A finales de los setenta se convirtió en uno de los paladines de las políticas industriales estratégicas, versión postmoderna y cursi del viejo proteccionismo, para poco después declarar su inquebrantable fe en el libre comercio y calificar de ignorantes a quienes él mismo había llevado a esa posición. En España le hemos visto en el plazo de seis meses acometer con brío contra las rigideces del mercado laboral español y europeo, y acusarle de ser la causa del paro para a renglón seguido decir todo lo contrario. Entre medias afirmó con un aparato teórico imponente que los problemas económicos europeos sólo se resolvían con reformas estructurales para decir poco después que lo que Europa necesita de verdad para crecer más es darle a la manivela de hacer billetes y crear inflación...

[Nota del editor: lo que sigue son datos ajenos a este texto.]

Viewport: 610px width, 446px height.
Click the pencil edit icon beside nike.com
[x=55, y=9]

En El teórico accidental, Krugman se debate muchas veces entre la injuria y la mentira. Para lo primero recurre al viejo truco, tan usado por la izquierda local, de caricaturizar y deformar el pensamiento del adversario para así intentar destruirle con mayor facilidad. Eso sucede con sus descripciones de la economía de la oferta, una de sus "bichas" clásicas. Para lo segundo se acoge al viejo truco de manipular los datos. Eso pasa en sus descripciones sobre los efectos de la reaganomics sobre la desigualdad social en Estados Unidos. Eso sí, en estas dos faenas hace un derroche de recursos, un despliegue de veneno que constituye un saludable ejercicio de estilo del que deberían aprender algunos polígrafos de la izquierda celtíbera.

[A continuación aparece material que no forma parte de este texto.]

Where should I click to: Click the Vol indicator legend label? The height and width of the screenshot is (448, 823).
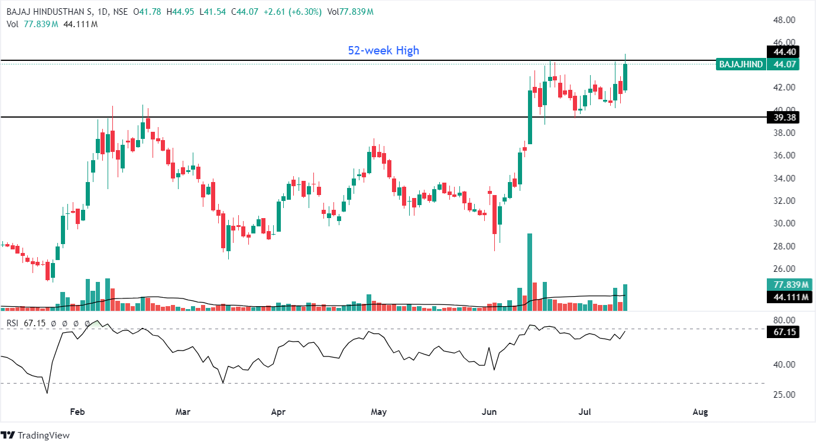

Sólo la estupidez de unos, la buena educación de los más y la ignorancia de otros explica que alguien haga caso, y algo más que caso, a este brillante y técnicamente preparado vendedor de "burras ciegas". En su modestia, uno ha llegado a pensar que Krugman toma el pelo a sus lectores y auditorios a propósito, que le encanta embaucar a la gente por senderos equivocados por puro juego intelectual para luego hacer un quiebro y mostrar a quienes le han seguido, cual flautista de Hamelin, la dura realidad del engaño.